Let the beer and onions continue to simmer while the brats finish cooking to deepen the flavor.
Serve immediately topped with the simmered onions, grainy mustard and toppings of your choice, or turn the heat to low and put the grilled brats back in the beer to keep warm until ready to serve.
Expert tips
- Add water to the onions if cooking too fast: When browning the onions, if some of them are getting too dark too quick, add a bit of water to slow down the cooking and even it out.
- Don't skip caramelizing the onions first: You need to cook down the onions first for a few reasons. First, they will not be fully cooked in the time that it takes to cook the bratwurst, second, you need them to release their water so that they can absorb the beer and its flavor, and finally, the caramelization makes them taste better!

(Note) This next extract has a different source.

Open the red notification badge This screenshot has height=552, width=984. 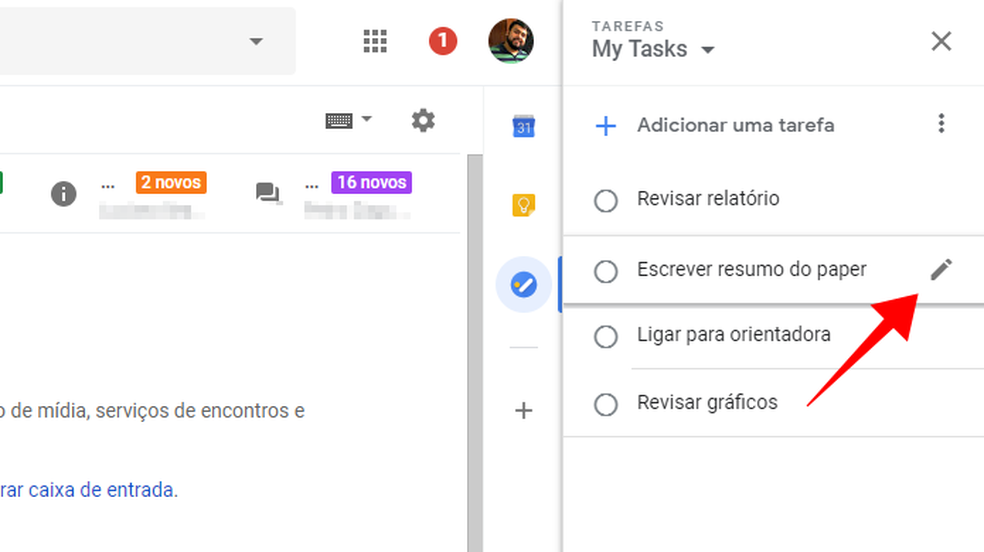[443, 41]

- Let the beer and onions cook a little longer after the brats: This allows the onions to sweeten further and ensures that any fat or juices that escaped the bratwurst are fully cooked and won't contaminate the onions.
How long to boil brats in beer
It's important to boil the brats most of the way in the beer before transferring to the grill or cast iron pan, for about about 10-12 minutes. The beer will cook them gently, then when you go to brown them, they won't overcook or burst.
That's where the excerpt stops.